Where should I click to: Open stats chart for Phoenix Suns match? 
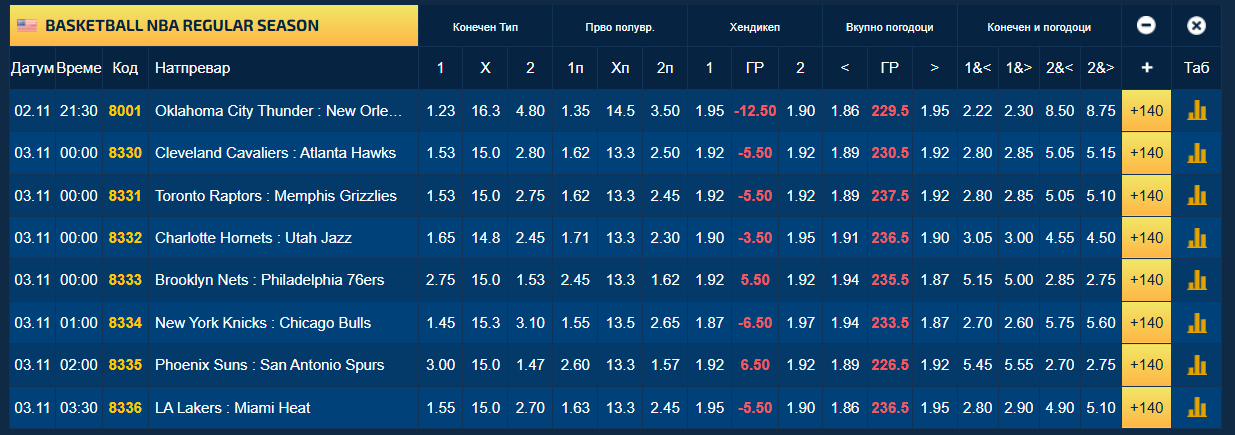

◆ ◆ ◆ ◆ ◆

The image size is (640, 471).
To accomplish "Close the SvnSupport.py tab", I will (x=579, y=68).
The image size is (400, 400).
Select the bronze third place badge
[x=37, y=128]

◆ ◆ ◆ ◆ ◆

Activity:
In the data above, find each line where the string "image" appears, then copy it.

Answer to this exercise:
The image size is (640, 471).
The image size is (400, 400).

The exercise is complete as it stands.